PROBLEM TO SOLVE — Scan the entries below for the word "computer". Copy each line that has it.
RECORDED DATA START
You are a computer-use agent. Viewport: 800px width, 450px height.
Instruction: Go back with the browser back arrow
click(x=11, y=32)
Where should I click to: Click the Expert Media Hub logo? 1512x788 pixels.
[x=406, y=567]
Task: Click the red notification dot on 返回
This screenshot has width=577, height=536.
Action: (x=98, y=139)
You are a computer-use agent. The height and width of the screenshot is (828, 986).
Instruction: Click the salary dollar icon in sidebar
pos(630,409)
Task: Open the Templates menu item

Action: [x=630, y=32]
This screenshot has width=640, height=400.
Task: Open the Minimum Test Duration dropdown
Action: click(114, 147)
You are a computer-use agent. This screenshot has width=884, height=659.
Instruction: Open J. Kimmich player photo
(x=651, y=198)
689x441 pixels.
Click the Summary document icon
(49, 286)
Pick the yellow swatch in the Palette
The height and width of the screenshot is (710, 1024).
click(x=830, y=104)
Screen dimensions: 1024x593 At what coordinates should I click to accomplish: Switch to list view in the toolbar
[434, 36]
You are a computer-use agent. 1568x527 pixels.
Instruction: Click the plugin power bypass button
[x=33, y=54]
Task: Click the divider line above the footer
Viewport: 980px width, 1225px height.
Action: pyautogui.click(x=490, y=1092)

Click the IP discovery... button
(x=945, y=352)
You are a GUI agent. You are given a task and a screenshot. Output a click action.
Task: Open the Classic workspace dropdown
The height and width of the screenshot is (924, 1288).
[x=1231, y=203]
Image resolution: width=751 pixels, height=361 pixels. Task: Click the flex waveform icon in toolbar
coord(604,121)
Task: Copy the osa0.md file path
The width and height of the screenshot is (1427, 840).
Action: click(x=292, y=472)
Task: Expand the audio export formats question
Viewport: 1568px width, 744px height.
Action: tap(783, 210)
RECORDED DATA END
ANSWER FOR THIS EXERCISE —
You are a computer-use agent. Viewport: 800px width, 450px height.
You are a computer-use agent. The height and width of the screenshot is (828, 986).
You are a computer-use agent. This screenshot has width=884, height=659.
You are a computer-use agent. 1568x527 pixels.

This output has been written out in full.